A big reason consumers—particularly city-dwellers with compact apartments—visit VR arcades is that even if they have the hardware for VR, they may not have space in their living room for full room-scale action, like swinging a virtual tennis racquet or jumping to avoid alien lasers, let alone a multi-player game.

The game we chose at VREI, Rec Room VR by Against Gravity, seems ideal for VR arcades. It offers a variety of sporty mini-games, including paintball, disc-golf, and soccer, as well as less sporty options like 3D charades. But at first my girlfriend and I didn’t realize that it wasn’t just us playing: avatars from the around the world were running rampant through our ‘locker room’—so many that we had a hard time finding each other in the chaos and had to shout to talk across the real-life arcade.

Here I began to see the justification for VREI’s pricing. For the Rec Room experience, we needed a dedicated attendant on hand for most of our playtime to set us up, assign our avatars, explain how to play and how to invite each other to the room, and troubleshoot when I got booted out of one of the games. With the growth of VR arcades, HTC and others are expanding their licensing options so that arcades can offer officially licensed versions of the games (rather than forcing arcades to cut their own deals with each studio, or not pay studios at all).  I hope that this in turn leads to studios offering separate demo-ready versions of their games and experiences to reduce the onboarding time: to choose some easy default settings, assign an avatar automatically, show a quick tutorial, then launch you into the VR world.

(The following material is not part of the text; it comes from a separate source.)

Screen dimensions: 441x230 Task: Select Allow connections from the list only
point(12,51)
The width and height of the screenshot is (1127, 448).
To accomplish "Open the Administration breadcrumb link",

Compared to other VR arcades, VREI felt more welcoming and more intentionally designed. The wallpaper had a cool low-poly pattern; there were lots of chairs and tables, a green screen room for mixed reality photos, a separate lounge in the basement (which looked ready for a DJ party), free wifi, and a bar serving coffee and drinks. They were successful in making it feel like a relaxed hangout place centered around VR. One could imagine an entire spectrum of users here, from a guest trying VR for the first time with a free experience on the Gear VR to the staff of a local VR studio meeting for coffee and demo-ing their newest build.